Stored data entries:
—————

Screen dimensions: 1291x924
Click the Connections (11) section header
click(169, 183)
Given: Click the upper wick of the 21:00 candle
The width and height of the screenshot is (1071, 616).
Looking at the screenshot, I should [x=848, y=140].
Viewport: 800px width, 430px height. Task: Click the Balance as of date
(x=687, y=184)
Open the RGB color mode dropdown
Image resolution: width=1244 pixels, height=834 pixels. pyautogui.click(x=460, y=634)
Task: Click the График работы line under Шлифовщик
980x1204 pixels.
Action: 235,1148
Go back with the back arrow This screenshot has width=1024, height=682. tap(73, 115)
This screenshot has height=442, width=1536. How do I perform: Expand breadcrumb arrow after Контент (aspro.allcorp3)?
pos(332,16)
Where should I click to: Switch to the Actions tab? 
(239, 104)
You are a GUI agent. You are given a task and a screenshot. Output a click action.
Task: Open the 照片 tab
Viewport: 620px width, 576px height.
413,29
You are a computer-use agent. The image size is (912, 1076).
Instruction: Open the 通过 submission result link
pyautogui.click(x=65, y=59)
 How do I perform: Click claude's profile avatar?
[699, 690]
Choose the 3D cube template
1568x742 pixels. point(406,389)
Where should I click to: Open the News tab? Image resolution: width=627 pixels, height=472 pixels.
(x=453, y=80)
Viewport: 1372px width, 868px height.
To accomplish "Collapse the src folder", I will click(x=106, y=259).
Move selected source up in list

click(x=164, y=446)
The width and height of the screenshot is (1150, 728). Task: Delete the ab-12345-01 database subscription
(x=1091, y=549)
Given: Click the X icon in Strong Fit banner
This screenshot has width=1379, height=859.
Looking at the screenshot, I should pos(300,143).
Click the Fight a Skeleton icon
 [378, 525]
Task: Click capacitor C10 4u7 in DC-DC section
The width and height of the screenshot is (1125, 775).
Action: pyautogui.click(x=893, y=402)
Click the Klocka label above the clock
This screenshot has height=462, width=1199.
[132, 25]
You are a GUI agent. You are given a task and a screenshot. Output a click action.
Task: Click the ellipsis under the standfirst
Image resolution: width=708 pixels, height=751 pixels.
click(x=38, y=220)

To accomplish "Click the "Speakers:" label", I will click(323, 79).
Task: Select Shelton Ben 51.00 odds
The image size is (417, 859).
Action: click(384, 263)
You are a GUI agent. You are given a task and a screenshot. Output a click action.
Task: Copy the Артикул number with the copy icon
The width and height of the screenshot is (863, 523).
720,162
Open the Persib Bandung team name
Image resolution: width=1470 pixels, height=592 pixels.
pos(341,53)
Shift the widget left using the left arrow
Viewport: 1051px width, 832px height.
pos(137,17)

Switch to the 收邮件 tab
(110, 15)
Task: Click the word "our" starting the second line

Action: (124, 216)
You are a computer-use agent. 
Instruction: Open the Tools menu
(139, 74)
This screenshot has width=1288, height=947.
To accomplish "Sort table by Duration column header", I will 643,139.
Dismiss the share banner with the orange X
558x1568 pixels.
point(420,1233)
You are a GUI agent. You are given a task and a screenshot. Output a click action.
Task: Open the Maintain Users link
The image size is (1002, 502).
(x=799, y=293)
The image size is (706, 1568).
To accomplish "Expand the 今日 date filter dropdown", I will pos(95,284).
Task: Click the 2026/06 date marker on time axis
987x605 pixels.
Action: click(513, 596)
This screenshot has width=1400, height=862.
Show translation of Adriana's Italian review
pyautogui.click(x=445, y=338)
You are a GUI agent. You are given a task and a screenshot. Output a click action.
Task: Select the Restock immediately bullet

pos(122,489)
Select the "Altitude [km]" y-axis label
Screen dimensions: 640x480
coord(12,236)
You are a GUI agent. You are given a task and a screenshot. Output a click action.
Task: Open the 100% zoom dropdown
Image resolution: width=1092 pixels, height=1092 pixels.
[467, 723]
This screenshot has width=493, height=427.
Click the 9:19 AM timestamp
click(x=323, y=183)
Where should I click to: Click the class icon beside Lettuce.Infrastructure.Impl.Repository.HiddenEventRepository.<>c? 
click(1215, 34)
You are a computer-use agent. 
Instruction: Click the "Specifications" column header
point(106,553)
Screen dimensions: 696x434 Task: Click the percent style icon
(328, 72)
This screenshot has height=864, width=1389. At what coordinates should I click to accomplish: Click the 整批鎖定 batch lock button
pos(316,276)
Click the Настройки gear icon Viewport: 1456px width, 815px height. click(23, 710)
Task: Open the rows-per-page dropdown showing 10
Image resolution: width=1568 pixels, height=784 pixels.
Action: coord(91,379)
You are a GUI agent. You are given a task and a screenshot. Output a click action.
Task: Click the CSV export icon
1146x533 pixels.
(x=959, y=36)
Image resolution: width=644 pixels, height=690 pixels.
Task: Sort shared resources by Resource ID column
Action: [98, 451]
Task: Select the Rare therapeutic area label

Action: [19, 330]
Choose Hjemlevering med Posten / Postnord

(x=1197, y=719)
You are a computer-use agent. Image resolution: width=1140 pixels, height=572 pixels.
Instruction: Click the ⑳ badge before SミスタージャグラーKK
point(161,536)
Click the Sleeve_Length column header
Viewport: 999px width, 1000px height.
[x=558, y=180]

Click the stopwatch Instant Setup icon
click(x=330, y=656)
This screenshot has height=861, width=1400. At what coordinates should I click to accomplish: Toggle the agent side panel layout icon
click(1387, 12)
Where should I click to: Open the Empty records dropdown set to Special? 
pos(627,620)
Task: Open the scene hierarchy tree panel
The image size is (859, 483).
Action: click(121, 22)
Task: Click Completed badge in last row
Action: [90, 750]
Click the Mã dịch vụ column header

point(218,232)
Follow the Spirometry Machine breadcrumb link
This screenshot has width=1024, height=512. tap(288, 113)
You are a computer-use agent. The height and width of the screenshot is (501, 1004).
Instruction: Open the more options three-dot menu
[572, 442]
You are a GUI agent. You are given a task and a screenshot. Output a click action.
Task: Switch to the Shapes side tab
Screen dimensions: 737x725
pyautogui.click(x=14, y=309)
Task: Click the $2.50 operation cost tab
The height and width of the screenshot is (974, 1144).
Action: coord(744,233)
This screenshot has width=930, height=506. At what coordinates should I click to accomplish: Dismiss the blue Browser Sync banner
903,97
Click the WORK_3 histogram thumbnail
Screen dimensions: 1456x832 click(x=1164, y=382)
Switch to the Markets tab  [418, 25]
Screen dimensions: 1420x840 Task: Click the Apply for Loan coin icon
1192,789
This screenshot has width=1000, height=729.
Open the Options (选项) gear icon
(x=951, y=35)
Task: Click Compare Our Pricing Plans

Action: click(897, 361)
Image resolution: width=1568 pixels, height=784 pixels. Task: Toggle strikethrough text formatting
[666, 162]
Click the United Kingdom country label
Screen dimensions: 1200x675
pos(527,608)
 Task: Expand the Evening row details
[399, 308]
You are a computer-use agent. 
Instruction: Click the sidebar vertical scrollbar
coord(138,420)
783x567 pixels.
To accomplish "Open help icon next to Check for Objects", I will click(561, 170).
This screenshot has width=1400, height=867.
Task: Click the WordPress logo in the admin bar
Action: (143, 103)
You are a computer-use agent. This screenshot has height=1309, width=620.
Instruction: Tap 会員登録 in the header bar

—————

- Your task:
Write the "This screenshot has width=1000, height=729." line and all later lines exactly. Stop at the end of the data.

- Expected answer:
This screenshot has width=1000, height=729.
Open the Options (选项) gear icon
(x=951, y=35)
Task: Click Compare Our Pricing Plans

Action: click(897, 361)
Image resolution: width=1568 pixels, height=784 pixels. Task: Toggle strikethrough text formatting
[666, 162]
Click the United Kingdom country label
Screen dimensions: 1200x675
pos(527,608)
 Task: Expand the Evening row details
[399, 308]
You are a computer-use agent. 
Instruction: Click the sidebar vertical scrollbar
coord(138,420)
783x567 pixels.
To accomplish "Open help icon next to Check for Objects", I will click(561, 170).
This screenshot has width=1400, height=867.
Task: Click the WordPress logo in the admin bar
Action: (143, 103)
You are a computer-use agent. This screenshot has height=1309, width=620.
Instruction: Tap 会員登録 in the header bar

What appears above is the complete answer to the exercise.